キリと悪魔の千年回廊 (りお様/イラスト)
「渡鴉には悪いが、一方的なこの手紙ではそれを説明することもできぬ。
渡鴉が杖を受け取りに来たら、この城の中を好きに探して見つかれば持ち帰るもよし、希望があれば他の褒美をとらせるつもりでいた。
──とは言え、不誠実な対応になることには変わりない。
私も正直、心苦しい気がしていたが……もはやその心配も不要だな」

晴れやかな顔で国王が言って、

「ガルナティスのために尽力してくれたとのことであれば、この者たちにもなにか褒美をとらせよう」

「いえ、彼らの処遇はこの俺にお任せください。
すでに所望を聞いておりますので」

と、ラグナードもまた晴れやかな顔でそう申し出て、イルムガンドルが「よかろう」とうなずいた。


晴れ晴れとした姉弟を尻目に、キリはどんよりと浮かない顔で肩を落とし、

そして黒い手紙を横からのぞきこんでいたジークフリートもまた、「そうはいかねえようだぞ」と、無表情なままむずかしい声音で言った。


「この契約書に従うならば──渡鴉という者が今ここに現れたならば、契約に従って杖を譲渡する義務がある」


何を言い出すのかと、イルムガンドルとラグナードとキリがジークフリートを見た。


「この契約書には『パイロープから異変が取り除かれたあかつきには報酬を受け取りにいく』と書いてある。
まさに今は、この条件が満たされた状態じゃねーか」

「それは渡鴉とやらではなく、俺たちが……」

「そんなことはこの契約書には書いてねえ」


ジークフリートはそう言って、とんでもない話を続けた。


「この契約書の巧妙な点はな、渡鴉という者自身が異変を解決する必要性がゼロになっているということだ。

確かに手を貸すとは書いてあるが、肝心の契約内容は、文面どおりならば『誰が』異変を取り除こうと、『パイロープから異変が取り除かれたあかつきには』契約が達成されたことになるように書かれている。
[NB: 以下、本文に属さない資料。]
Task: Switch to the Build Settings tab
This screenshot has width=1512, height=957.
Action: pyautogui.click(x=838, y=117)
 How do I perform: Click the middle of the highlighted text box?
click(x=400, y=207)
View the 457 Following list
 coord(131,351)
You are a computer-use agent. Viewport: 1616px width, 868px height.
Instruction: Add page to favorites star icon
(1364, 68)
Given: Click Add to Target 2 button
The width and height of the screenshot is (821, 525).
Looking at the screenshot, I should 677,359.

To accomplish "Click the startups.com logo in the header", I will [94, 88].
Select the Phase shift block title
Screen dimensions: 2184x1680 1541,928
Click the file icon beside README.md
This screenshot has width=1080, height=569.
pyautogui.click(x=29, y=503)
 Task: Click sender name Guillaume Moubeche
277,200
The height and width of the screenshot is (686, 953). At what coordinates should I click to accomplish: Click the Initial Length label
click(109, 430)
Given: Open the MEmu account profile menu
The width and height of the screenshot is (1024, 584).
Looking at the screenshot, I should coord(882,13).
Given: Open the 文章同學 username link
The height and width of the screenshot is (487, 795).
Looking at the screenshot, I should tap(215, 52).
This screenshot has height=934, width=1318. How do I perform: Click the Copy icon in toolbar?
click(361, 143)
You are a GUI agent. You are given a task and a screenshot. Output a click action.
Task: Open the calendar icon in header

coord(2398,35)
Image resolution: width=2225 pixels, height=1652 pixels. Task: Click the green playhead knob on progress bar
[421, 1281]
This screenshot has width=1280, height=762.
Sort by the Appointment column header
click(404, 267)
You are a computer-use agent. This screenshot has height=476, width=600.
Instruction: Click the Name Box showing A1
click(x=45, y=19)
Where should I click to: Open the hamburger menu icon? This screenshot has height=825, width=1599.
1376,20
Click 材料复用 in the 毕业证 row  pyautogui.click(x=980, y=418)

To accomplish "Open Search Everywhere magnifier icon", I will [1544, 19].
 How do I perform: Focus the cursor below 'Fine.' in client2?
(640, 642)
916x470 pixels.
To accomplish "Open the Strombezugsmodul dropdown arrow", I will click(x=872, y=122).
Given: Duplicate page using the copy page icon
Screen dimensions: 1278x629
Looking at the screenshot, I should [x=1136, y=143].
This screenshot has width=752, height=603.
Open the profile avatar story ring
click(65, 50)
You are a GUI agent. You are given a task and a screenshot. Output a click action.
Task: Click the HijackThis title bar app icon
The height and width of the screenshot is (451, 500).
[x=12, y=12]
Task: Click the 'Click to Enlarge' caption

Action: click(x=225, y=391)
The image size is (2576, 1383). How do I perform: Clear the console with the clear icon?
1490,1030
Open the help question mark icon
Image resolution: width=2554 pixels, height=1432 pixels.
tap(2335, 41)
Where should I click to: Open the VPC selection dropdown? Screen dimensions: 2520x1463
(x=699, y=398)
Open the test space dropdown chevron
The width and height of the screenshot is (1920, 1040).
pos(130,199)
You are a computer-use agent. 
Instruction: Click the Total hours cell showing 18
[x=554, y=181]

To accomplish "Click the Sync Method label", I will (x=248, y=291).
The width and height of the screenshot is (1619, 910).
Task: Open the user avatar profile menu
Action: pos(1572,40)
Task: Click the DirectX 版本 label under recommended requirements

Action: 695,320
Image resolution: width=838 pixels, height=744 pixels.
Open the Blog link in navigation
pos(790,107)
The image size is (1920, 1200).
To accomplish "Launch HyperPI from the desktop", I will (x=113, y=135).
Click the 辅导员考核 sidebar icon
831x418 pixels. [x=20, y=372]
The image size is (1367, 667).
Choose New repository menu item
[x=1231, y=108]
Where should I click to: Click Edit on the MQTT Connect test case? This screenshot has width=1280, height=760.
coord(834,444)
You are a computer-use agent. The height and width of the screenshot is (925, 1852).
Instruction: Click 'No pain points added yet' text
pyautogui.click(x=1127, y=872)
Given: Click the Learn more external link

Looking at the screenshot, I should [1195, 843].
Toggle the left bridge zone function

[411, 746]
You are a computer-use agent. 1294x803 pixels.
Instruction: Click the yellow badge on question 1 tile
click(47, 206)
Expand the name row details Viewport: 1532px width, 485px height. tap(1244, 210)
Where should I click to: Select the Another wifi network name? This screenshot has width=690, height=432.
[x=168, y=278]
つまり、他の者が異変を取り除いた場合でも、必ず杖を渡鴉なる者に渡さなければならなくなるんだよ。ひっかけだな」


「詐欺じゃないか……!」


似たような詐欺まがいの方法でキリをはめようとした己のことは完全に棚に上げて、ラグナードはがくぜんとうめいて、同じようにがくぜんとしている姉をふり向いた。


「こんなうかつな契約書にサインを!? 宮廷魔術師どもは、誰もこの契約書の問題点を指摘しなかったのですか!?」

「いや……数日前の時点でその問題点を指摘できる者などいようはずもない」


イルムガンドルは苦りきった様子で首を振った。


「天の人を何とかできるという者が他にいるなどと、誰一人考えるわけがなかったからな。
自ら殺してみせると公言した渡鴉以外に、パイロープの異変を取り除くことが可能な者がいるとは思えなかった。